▶ _Exercise_
Reproduce the data below verbatim from the line containing "Instruction: Click the 退款申诉" through its final line, and produce nothing more.

Listed records Block Start

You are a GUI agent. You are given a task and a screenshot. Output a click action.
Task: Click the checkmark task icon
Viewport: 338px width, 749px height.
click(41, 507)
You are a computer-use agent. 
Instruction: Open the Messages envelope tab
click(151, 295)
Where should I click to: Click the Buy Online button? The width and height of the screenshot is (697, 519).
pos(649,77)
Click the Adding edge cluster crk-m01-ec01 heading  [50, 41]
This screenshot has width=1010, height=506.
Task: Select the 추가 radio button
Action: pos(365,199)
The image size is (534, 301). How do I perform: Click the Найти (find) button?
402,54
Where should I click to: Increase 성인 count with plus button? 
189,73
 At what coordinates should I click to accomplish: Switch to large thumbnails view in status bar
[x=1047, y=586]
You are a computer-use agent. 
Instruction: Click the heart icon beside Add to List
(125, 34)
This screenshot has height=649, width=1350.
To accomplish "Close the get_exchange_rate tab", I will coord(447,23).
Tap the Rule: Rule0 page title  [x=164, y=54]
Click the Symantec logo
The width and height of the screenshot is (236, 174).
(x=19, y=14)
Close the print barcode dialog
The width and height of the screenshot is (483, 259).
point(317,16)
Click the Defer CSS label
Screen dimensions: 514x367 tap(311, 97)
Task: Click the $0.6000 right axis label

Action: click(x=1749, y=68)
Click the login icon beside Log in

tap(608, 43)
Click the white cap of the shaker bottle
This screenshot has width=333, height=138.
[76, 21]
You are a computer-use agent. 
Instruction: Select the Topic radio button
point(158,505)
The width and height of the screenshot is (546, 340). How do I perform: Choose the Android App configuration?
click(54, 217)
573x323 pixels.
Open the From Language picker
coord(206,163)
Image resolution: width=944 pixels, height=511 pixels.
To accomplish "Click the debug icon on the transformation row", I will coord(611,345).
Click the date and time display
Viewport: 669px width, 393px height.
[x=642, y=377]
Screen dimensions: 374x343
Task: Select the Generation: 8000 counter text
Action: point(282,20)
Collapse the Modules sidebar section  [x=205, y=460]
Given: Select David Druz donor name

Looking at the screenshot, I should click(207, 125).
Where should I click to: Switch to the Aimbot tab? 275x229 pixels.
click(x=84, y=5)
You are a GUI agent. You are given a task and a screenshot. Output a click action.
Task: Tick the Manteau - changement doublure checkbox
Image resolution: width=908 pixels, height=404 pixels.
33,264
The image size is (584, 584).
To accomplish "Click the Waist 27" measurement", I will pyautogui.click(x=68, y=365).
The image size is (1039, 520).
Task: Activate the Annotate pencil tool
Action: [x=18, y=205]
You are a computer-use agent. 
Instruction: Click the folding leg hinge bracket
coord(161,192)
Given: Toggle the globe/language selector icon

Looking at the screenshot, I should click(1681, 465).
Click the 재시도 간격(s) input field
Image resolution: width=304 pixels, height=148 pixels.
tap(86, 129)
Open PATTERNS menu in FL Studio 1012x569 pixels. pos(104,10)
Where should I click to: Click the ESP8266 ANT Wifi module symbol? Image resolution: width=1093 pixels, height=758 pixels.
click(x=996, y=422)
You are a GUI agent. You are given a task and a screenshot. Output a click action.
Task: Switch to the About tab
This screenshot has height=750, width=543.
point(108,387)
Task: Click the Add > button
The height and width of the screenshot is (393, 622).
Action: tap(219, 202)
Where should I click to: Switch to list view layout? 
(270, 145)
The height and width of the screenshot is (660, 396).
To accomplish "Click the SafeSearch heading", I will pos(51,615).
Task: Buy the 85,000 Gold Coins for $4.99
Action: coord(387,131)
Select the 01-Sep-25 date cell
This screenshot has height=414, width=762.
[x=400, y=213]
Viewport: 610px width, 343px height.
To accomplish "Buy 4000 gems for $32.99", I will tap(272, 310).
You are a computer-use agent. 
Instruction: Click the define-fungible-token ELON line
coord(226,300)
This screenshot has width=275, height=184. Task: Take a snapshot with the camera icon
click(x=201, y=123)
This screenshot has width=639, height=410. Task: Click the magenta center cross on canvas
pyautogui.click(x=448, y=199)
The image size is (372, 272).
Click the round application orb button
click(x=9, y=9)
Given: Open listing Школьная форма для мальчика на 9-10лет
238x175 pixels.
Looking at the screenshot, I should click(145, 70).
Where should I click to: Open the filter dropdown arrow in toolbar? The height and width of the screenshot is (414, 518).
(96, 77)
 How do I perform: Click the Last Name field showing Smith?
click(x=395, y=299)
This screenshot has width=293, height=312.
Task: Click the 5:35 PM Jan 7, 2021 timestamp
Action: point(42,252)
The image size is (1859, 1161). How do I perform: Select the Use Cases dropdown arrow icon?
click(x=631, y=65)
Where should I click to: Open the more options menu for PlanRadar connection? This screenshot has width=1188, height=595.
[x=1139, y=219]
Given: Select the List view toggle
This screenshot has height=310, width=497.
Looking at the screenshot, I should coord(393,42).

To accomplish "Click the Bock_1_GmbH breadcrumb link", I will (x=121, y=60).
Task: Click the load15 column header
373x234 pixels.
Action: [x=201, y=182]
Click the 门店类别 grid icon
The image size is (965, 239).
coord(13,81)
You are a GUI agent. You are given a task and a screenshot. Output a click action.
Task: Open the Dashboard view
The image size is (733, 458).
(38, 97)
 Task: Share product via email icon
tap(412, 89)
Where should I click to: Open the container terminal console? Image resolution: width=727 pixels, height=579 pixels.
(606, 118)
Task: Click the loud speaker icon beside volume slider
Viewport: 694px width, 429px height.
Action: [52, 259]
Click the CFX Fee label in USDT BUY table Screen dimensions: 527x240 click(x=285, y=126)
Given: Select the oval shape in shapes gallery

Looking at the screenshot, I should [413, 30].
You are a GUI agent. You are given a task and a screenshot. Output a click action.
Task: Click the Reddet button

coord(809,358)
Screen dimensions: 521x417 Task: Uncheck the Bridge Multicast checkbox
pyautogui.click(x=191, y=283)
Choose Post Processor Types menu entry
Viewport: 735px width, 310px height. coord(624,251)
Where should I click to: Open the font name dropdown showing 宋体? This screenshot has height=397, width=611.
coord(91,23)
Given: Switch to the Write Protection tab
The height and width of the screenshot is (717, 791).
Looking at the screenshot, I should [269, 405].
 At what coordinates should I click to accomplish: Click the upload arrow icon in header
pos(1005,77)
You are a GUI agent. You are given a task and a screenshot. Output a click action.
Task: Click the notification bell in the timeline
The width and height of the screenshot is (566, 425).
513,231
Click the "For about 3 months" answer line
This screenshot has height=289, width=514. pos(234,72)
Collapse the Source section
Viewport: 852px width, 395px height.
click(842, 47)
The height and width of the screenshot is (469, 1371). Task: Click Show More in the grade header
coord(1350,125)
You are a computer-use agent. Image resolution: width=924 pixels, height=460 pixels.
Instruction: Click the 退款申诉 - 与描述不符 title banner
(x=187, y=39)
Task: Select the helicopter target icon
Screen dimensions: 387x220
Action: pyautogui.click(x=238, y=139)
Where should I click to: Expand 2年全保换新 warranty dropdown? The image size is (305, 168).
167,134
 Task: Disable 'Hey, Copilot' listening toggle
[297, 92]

Listed records Block End

▶ _Your response_
Instruction: Click the 退款申诉 - 与描述不符 title banner
(x=187, y=39)
Task: Select the helicopter target icon
Screen dimensions: 387x220
Action: pyautogui.click(x=238, y=139)
Where should I click to: Expand 2年全保换新 warranty dropdown? The image size is (305, 168).
167,134
 Task: Disable 'Hey, Copilot' listening toggle
[297, 92]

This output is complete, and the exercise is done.